An Australian Football League team song is traditionally sung by members of the winning team after an AFL game. It is played when each team runs out onto the field prior to the beginning of the match, and played for the winning team at the end of the match.

The first team song was the Collingwood song "Good Old Collingwood Forever", written by player Tom Nelson in 1906 to the tune of "Goodbye, Dolly Gray", an American music hall song. Other clubs have continued to rewrite other songs' lyrics to suit their team, with four of the 18 team songs having both original lyrics and music.

Notes
 The Fitzroy team song was compiled by Bill Stephen in 1952 on a train to Perth during a football trip. Bill Stephen wrote the first line of the song after which each other player wrote a line. It is to the tune of the French National Anthem, "La Marseillaise" and was adopted by Brisbane in 1997.
 The Western Bulldogs team song was originally called "Sons of the 'Scray" before Footscray changed their name to the Western Bulldogs in 1997, with the song's lyrics being slightly altered to "Sons of the West".
 The South Melbourne Swans' club song was identical to the current Sydney club song, with the lyric "South will go in and win over all" being changed to "Swans will go in..." when the club moved to Sydney.
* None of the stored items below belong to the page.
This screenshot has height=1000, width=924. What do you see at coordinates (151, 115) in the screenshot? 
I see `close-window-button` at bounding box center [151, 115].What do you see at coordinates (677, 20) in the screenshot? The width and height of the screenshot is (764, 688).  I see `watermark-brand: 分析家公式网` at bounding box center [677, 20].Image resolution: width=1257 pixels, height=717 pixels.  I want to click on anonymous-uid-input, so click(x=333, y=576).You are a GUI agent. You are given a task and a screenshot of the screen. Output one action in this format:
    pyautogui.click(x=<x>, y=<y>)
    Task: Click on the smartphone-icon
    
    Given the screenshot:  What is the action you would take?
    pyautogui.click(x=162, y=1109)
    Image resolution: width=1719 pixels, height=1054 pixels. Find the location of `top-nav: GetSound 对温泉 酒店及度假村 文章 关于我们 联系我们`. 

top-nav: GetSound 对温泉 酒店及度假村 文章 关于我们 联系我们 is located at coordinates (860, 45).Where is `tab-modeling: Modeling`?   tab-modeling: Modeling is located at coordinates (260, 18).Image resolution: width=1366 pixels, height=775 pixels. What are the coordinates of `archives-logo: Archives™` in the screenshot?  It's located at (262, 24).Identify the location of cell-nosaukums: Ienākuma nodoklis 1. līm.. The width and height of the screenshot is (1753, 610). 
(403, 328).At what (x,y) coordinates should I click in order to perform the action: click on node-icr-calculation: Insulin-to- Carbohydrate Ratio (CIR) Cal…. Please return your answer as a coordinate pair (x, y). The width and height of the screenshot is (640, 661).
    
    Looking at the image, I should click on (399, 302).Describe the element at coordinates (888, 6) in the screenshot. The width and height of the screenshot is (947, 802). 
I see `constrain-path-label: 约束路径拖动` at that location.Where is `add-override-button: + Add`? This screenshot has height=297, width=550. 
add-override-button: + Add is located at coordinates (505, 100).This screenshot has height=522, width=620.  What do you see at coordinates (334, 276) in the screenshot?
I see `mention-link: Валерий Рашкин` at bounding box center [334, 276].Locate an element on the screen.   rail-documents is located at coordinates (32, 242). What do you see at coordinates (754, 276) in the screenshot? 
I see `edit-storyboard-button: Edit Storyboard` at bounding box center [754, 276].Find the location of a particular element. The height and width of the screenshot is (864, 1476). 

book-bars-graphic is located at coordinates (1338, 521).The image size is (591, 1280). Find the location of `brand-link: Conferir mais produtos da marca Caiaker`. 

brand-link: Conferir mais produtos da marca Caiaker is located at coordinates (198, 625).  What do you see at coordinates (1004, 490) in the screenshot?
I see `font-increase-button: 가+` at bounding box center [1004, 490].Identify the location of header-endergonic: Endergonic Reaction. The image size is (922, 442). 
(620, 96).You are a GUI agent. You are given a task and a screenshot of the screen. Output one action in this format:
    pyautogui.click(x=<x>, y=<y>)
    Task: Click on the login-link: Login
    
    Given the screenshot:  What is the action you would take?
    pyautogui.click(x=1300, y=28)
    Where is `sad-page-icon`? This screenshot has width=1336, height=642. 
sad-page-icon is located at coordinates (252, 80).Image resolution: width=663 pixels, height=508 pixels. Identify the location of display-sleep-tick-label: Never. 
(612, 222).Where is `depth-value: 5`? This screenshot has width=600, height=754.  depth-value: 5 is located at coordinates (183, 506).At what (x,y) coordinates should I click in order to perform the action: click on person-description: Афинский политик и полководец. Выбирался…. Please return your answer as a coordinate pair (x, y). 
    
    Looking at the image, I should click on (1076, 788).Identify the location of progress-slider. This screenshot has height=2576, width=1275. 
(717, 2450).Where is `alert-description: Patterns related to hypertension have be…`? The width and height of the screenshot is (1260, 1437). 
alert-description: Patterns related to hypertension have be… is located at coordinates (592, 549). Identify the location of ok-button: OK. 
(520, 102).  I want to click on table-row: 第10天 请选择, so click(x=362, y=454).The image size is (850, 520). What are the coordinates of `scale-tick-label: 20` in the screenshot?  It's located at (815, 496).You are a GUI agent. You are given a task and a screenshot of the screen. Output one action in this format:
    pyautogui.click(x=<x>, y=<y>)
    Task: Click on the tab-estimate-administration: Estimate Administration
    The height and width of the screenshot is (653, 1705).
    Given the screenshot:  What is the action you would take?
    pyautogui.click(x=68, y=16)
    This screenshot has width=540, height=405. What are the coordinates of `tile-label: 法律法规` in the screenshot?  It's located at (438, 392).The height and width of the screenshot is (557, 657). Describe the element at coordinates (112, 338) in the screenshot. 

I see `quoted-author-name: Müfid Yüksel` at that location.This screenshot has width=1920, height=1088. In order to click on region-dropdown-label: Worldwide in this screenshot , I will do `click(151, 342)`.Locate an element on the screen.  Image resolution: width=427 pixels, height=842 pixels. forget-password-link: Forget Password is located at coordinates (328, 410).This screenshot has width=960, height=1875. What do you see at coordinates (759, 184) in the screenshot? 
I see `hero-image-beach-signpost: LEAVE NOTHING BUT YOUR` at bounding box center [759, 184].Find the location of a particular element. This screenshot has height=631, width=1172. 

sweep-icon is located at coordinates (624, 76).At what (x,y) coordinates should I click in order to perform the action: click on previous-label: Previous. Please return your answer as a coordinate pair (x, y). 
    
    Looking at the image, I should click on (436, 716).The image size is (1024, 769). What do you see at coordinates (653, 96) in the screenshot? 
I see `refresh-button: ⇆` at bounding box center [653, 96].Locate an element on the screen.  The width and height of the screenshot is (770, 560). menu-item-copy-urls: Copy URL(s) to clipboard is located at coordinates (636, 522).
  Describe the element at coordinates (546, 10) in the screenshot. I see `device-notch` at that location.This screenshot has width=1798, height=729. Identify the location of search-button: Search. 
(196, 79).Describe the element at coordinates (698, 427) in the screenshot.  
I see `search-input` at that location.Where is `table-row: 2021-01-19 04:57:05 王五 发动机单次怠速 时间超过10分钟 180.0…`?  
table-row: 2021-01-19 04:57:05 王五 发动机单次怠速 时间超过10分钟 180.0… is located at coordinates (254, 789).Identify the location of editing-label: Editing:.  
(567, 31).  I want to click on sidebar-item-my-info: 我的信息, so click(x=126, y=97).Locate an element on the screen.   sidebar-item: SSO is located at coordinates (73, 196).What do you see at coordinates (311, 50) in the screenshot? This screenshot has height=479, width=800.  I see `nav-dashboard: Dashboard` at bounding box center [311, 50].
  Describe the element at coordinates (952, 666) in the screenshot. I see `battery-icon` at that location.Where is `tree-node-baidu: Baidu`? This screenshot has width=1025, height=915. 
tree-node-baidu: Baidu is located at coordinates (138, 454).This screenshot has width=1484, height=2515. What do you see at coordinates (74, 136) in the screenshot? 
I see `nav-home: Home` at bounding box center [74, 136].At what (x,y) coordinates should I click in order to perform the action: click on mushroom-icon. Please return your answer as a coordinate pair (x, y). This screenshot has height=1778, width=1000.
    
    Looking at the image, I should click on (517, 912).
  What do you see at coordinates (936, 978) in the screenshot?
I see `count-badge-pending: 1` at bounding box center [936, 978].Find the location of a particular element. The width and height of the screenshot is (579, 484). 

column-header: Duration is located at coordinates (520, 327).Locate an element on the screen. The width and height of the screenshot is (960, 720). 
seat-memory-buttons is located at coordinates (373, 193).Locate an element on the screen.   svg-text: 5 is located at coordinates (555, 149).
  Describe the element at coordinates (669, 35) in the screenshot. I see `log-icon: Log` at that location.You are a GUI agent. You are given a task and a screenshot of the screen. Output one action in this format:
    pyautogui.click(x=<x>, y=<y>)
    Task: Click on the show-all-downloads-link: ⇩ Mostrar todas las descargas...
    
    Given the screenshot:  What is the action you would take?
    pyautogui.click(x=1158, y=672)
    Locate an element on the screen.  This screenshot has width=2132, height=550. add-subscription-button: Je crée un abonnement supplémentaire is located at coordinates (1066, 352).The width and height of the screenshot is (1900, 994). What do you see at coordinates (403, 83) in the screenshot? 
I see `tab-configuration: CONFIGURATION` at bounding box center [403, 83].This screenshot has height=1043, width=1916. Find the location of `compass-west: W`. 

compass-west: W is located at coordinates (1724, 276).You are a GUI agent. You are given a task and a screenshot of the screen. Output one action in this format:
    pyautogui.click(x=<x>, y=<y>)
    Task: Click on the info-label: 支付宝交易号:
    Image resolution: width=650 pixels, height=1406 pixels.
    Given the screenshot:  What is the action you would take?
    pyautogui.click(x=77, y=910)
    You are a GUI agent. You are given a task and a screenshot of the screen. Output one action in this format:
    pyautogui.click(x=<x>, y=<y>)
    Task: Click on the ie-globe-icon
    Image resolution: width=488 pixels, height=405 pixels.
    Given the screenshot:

In fact, until 2021 Sydney Swans used the same 1972 recording by The Fable Singers, with "South" being re-dubbed as "Swans". In 2021 the club re-recorded the song, with the lyric "While her loyal sons are marching" also being changed to "While our loyal Swans are marching".
 The Fremantle Dockers' club song used from 1995 until 2011 contained a section based on "The Song of the Volga Boatmen", a Russian folk song, but most of the song was an original composition by Ken Walther. After the 2011 season, the "Volga Boatmen" section was dropped, leaving only the part written by Walther.
The West Coast Eagles song was rerecorded by Birds of Tokyo in February 2020. The song sticks with the chorus most fans will recognise, sticking with We're Flying High, but it now contains a couple of verses as well as a didgeridoo intro performed by indigenous musician Matthew Doyle, the first AFL song to contain it.